Trace proximity events

Trace Proximity Events analyzes time-enabled points representing moving entities. The tool follows entities of interest in space (location) and time to see which other entities the entities of interest have interacted with. The trace will continue from entity to entity to a configurable maximum degrees of separation from the original entity of interest.

Trace Proximity Events workflow

Usage notes

TermDefinitionExample
EntityA moving object with position periodically recorded.An animal, person, or vehicle. An entity may be stationary or moving.
Entities of interestThe specific entities used to start a trace.A person infected with COVID-19.
Proximity eventWhen two entities are near each other within a period of time.Two people that come within 3 meters of each other and within a 1-minute window of each other.
DepthThe degree of separation between an entity of interest and an entity further down the trace (downstream).A proximity event between the entity of interest and someone else is depth 1.
Trace eventThe first contact for a specified entity downstream from the entities of interest.
  • The following are examples of use cases that can be performed with the Trace Proximity Events tool:

    • An organization monitors company-issued devices carried by workers. The company is interested in determining which employees were near an individual known to have coronavirus disease 2019 (COVID-19). Using a DataFrame representing device locations and time, they identify devices that have been within six meters and five minutes of the contagious person and other possibly contagious employees.

    • An NGO is monitoring salmon populations using GPS and is interested in tracking the spread of salmon lice between escaped farmed salmon and wild populations. Some GPS-tagged farmed salmon are tracked to see if they come in close proximity with tagged wild populations, and how those wild populations may further spread the disease. The measurements also include a depth field, which the NGO uses to only find fish at a similar depth.

  • When tracing proximity events, it is your responsibility to understand organizational, local, and national guidelines regarding data sensitivity and privacy.
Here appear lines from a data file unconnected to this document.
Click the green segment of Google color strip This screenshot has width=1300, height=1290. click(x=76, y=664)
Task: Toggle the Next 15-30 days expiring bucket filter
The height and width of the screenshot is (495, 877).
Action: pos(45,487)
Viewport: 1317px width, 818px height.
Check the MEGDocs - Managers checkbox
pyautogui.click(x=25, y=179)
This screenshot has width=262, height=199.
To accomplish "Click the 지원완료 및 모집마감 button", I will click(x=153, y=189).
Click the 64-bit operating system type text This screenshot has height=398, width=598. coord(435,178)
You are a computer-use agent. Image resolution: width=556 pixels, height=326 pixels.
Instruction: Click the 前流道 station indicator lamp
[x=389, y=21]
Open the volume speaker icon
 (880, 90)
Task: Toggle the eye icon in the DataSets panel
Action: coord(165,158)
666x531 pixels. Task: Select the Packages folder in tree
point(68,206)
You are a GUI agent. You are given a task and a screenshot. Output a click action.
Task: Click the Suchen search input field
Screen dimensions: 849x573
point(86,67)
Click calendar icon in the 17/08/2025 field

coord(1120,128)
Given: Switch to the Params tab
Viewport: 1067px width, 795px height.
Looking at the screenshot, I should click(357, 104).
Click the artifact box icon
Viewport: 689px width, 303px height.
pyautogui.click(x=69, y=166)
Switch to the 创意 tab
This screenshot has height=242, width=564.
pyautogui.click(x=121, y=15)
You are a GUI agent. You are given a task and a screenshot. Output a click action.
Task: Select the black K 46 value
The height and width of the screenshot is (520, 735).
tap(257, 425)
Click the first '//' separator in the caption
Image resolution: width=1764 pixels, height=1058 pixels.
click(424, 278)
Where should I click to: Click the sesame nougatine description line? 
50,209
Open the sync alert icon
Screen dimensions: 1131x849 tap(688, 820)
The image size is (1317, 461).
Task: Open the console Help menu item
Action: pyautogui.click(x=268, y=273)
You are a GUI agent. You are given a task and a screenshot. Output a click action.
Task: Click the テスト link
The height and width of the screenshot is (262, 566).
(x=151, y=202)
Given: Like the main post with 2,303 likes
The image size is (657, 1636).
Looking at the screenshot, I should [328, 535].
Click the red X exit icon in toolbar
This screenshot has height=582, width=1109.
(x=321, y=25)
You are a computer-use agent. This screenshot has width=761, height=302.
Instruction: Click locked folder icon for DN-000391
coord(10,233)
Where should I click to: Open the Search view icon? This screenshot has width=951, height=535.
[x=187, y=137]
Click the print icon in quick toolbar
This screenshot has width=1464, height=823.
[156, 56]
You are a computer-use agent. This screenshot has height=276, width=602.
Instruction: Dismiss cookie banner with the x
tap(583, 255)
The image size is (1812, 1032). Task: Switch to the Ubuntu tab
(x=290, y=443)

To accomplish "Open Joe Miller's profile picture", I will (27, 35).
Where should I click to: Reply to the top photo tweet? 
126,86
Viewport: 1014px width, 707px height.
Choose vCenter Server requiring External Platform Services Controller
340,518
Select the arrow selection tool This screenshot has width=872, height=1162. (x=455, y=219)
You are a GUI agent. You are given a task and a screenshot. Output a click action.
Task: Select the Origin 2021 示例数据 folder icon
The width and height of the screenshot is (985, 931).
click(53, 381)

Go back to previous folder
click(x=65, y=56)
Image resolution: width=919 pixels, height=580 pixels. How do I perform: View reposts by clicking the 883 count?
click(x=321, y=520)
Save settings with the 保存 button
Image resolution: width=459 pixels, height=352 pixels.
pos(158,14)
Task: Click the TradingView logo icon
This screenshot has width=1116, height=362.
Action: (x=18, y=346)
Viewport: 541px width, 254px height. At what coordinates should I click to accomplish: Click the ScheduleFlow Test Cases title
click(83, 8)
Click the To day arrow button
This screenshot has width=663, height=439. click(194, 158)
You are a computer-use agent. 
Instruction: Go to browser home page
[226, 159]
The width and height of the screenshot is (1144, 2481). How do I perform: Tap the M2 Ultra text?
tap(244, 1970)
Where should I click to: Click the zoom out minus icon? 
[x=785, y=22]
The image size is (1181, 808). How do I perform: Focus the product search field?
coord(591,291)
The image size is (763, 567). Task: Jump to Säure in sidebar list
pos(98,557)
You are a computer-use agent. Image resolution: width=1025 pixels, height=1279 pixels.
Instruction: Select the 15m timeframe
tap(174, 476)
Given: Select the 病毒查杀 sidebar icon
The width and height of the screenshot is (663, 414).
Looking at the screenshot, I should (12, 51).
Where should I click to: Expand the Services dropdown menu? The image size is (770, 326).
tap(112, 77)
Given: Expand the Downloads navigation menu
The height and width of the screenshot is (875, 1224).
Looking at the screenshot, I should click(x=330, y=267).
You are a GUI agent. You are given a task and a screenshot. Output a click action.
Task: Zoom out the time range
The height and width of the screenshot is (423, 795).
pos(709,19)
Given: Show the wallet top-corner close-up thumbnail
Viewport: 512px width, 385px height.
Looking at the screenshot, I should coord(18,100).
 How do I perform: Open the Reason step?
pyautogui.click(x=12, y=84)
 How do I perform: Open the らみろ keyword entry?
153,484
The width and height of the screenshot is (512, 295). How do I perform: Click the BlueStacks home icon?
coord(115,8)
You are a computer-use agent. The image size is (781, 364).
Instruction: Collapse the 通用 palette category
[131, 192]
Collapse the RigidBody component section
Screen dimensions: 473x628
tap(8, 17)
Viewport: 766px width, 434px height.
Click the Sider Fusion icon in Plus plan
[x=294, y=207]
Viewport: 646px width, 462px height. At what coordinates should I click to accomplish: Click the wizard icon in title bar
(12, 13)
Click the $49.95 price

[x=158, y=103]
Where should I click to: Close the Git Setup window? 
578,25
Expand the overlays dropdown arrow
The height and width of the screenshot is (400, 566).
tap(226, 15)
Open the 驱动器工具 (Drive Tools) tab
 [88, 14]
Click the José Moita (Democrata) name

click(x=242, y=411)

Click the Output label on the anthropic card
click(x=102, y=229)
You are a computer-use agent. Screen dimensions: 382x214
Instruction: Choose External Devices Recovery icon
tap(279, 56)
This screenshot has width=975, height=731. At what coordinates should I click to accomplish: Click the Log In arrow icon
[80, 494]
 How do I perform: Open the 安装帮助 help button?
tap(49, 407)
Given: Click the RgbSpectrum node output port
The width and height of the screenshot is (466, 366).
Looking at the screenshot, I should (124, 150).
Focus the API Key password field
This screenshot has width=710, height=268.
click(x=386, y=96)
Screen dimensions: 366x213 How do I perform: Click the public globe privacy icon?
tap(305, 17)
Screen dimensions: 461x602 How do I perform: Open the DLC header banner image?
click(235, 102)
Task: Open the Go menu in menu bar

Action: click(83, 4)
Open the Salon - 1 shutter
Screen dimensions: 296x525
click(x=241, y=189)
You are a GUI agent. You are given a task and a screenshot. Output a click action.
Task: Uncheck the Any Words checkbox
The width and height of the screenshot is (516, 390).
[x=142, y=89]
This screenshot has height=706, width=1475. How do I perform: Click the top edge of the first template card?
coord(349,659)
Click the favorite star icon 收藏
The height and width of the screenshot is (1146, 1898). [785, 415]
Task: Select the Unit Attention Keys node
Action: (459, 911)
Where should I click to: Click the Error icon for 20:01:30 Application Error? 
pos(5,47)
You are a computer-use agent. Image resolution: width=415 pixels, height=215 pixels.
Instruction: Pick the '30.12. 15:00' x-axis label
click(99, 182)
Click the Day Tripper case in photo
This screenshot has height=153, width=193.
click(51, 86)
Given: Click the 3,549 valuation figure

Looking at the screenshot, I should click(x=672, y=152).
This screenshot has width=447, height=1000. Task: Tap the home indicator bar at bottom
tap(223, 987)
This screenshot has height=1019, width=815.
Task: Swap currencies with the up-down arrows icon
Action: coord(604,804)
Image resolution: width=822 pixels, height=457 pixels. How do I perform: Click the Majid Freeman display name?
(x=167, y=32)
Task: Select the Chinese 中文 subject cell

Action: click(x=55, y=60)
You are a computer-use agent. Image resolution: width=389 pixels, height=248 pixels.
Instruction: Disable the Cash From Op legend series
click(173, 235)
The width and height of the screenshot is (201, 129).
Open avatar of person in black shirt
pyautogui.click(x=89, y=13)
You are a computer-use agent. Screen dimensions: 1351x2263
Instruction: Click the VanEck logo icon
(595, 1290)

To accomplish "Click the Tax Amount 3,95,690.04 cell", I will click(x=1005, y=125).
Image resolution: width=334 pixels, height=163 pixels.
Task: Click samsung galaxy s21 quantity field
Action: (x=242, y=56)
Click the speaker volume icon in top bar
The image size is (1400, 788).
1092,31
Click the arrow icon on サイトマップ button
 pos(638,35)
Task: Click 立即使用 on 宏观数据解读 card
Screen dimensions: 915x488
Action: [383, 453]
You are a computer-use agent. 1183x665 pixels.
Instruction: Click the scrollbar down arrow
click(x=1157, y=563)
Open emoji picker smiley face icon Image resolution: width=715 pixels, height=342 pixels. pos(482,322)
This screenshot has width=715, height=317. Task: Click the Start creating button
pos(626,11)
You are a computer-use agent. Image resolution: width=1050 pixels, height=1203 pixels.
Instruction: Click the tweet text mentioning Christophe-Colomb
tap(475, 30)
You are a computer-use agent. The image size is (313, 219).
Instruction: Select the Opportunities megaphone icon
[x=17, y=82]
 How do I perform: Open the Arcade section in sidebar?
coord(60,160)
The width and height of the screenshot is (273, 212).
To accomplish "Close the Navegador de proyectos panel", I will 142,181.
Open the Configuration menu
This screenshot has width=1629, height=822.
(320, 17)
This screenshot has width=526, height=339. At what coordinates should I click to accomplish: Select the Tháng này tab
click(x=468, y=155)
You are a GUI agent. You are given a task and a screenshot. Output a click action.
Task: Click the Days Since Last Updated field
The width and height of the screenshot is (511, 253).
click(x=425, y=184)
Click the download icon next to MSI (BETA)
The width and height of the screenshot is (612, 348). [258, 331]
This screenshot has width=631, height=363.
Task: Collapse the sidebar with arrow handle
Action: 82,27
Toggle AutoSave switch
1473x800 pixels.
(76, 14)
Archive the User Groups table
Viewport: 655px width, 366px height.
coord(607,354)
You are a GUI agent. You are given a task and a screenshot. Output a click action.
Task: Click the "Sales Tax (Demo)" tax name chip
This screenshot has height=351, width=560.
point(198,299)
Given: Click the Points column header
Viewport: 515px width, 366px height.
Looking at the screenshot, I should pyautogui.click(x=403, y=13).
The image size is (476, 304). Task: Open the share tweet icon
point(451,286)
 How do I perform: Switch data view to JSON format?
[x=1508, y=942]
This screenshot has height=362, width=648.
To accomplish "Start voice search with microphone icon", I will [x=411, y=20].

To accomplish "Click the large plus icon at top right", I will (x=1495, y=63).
  • When using proximity tracing to find the transmission (such as a disease), be aware of the following:

    • The presence of a trace event does not guarantee that it has been transmitted; it is only a potential encounter.
    • The absence of a trace event does not mean that something hasn’t been transmitted. In cases such as a disease, there may be transmission through other vectors.
    • When possible, use setAttributeMatchCriteria() to constrain proximity events when required. For example, use attributes to constrain the room, floor, or elevation.
  • Specifying a larger value for setSearchDuration() and setSearchDistance() results in more events and takes longer to process the results. Smaller distances results in fewer events and a shorter processing time.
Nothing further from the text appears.